Bollywood blockbusters ‘Sultan’ and ‘Dangal’ have spurred a renewed interest in wrestling among youngsters leading to revival of an akhara (a place of practice) in Udham Singh Nagar that was defunct for the past 40 years

dehradun Updated: Mar 06, 2017 14:10 IST
Abhinav Madhwal
Ashok Pehelwan levels the soil of akhada by pulling a wooden log.
Ashok Pehelwan levels the soil of akhada by pulling a wooden log. (HT Photo)

Haldwani: Bollywood blockbusters ‘Sultan’ and ‘Dangal’ have spurred a renewed interest in wrestling among youngsters leading to revival of an akhara (a place of practice) in Udham Singh Nagar that was defunct for the past 40 years.

Sultan focuses on a fictional wrestling champion from Haryana played by Salman Khan; Dangal is a biographical sports drama film starring Aamir Khan as Mahavir Singh Phogat who taught wrestling to his daughters Geeta Phogat and Babita Kumari.

The Mahavir Akhara, revived three months ago, is situated near the Drona Sagar lake in Kashipur, which has remains of a 6th century fort and a temple of King Harshvardhan. According to folklore, the akhara existed since the days of Guru Dronacharya who used to meditate at the place. People said the akhara became defunct around 40 years ago.

Ashok Pehelwan from Mathura, who holds the ‘Brij Kesari’ title, revived the akhara after seeing wrestling enthusiasm among youths after the release of Sultan film. Pehelwan, transferred to Kashipur on a posting in the Indian Oil Corporation, said Olympic bronze medallist Sakshi Malik, and Sushil Pehelwan’s performance also inspired youths to practise the rural sport.

“Pehelwani helps in character building and maintaining good health; family members are happy that their kids are not indulging in vices.”

“The films on wrestling have made the sport glamourous and rewarding,” said 14-year-old Sachin, a Class 7 student of Oxford School in Kashipur. He has enrolled himself at the akhara. “Pehelwani helps in character building and maintaining good health; family members are happy that their kids are not indulging in vices,” said Sachin.

Disapproving of the gymnasium culture, Salim Pehelwan, a wrestler in his forties, said, “Workouts at gymnasia artificially pump up the body, but akharas foster natural strength.”

Shekhar (18), a BA student, said he has come from Mathura to join the akhara as he wants to make a future in wrestling. “Olympic medals by India inspired me.”

Ashok Pehelwan said he does not charge fees for enrolment and trains youngsters to be proficient in wrestling on both mud surface and international mats.
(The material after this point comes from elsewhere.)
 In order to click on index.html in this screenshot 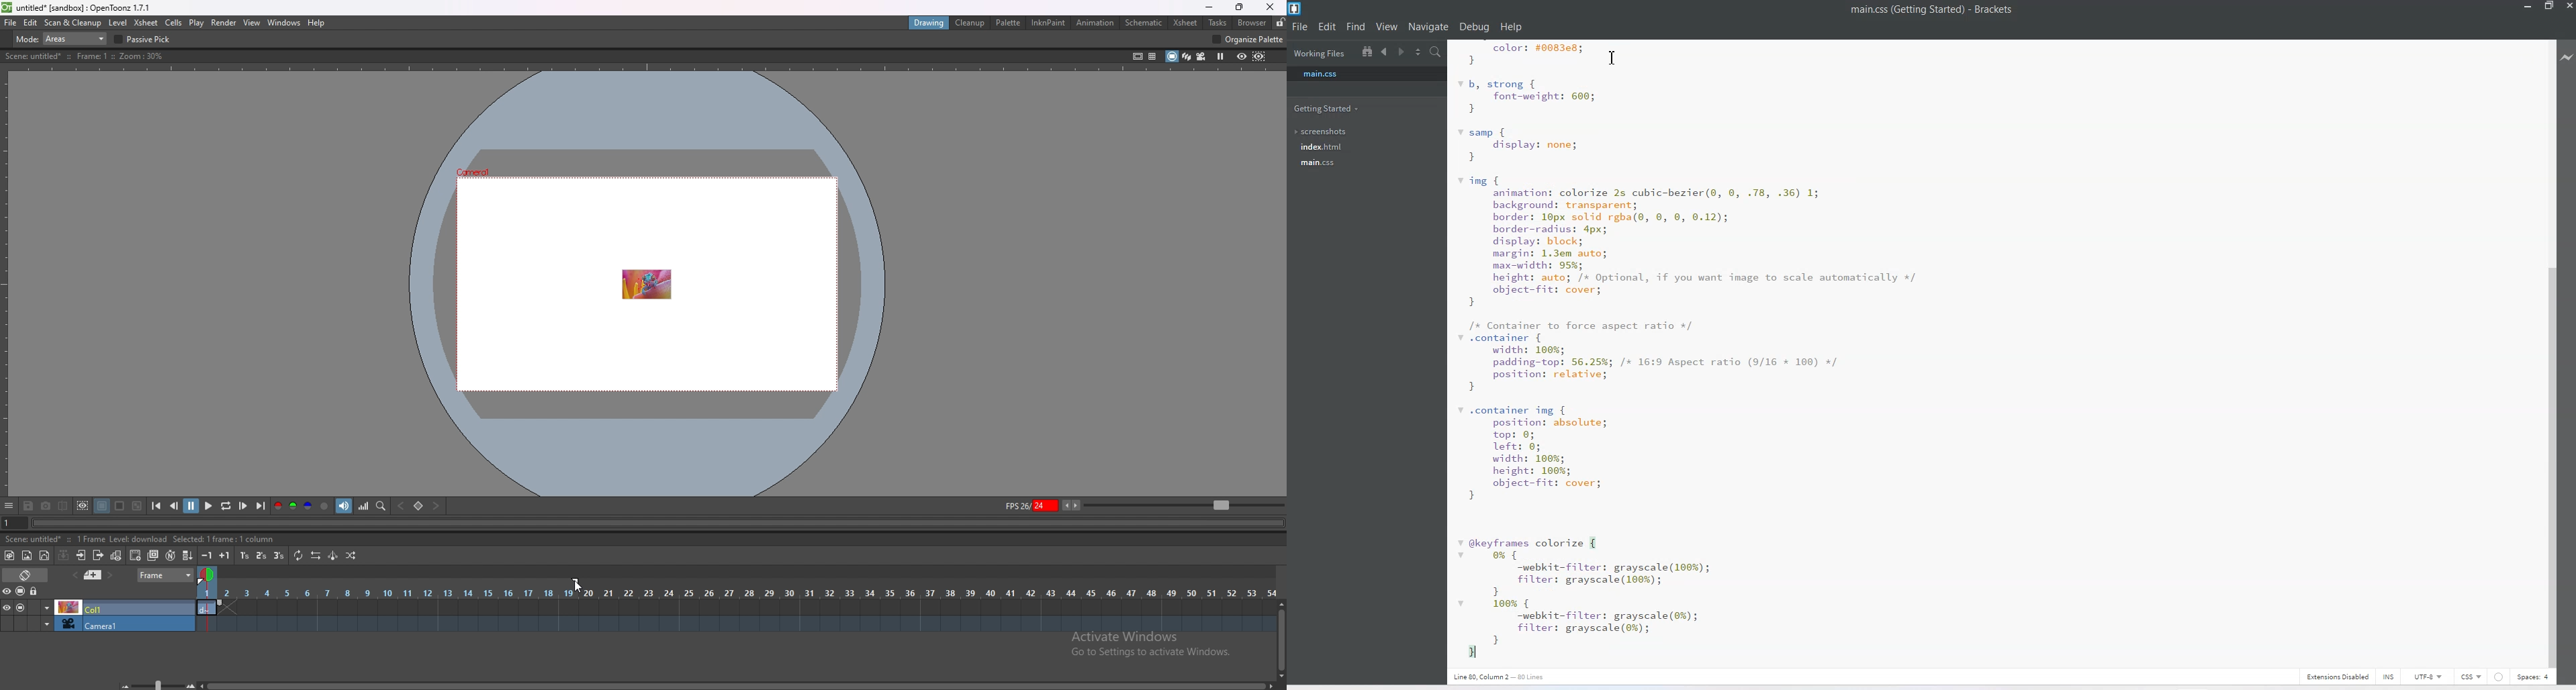, I will do `click(1321, 147)`.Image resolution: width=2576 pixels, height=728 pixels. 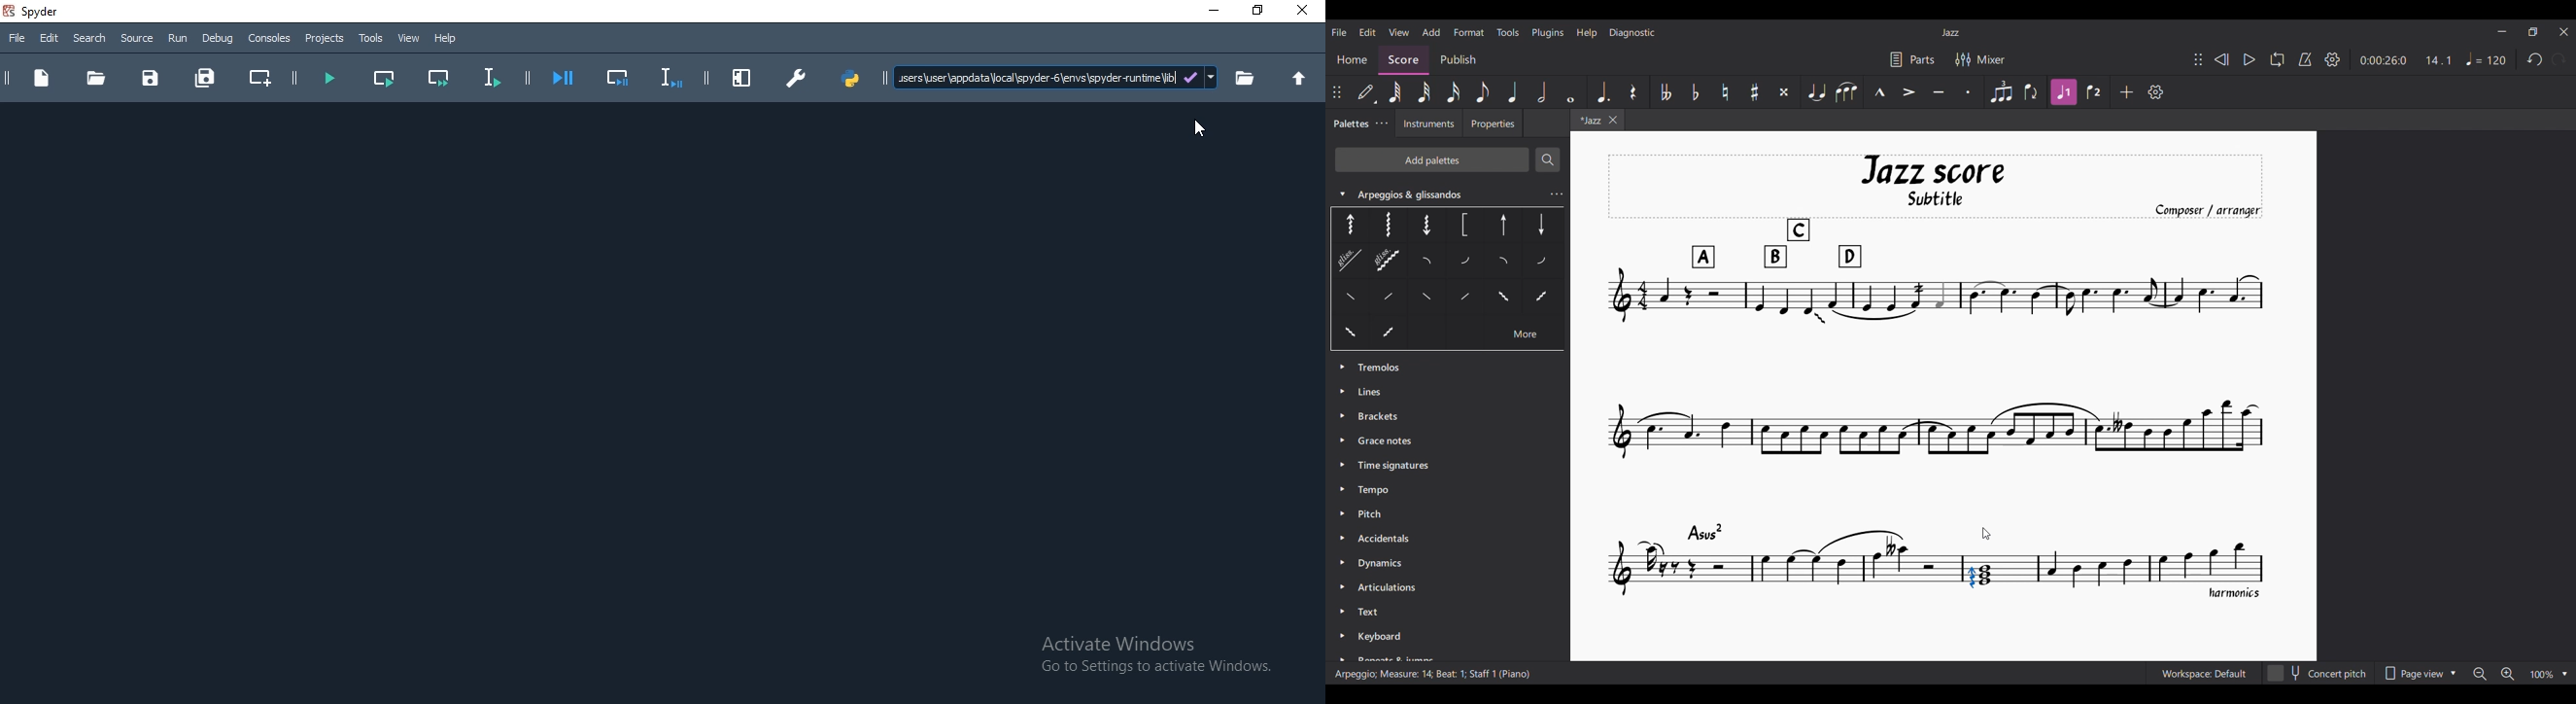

He admitted that the sport is financially tough for poor students as it requires a diet of around ₹500 per day. “We now have students from financially sound background and they are able to cope up with expenses on food. We also plan to take the help of gram pradhans and NGOs for diet of poor students,” he said.

“We have set codes for pehelwans so that they do not use their strength for destructive purposes. They are told to get up early in the morning, worship, eat almonds, milk and bananas, and refrain from non-vegetarian and fast foods,” said Ashok Pehelwan.

“The five-hour training regimen includes 3000 dand baithaks, 6km run and wrestling for 2-3 hours. Students prepare the soil for bouts by digging and levelling the mud by a wooden log,” he said.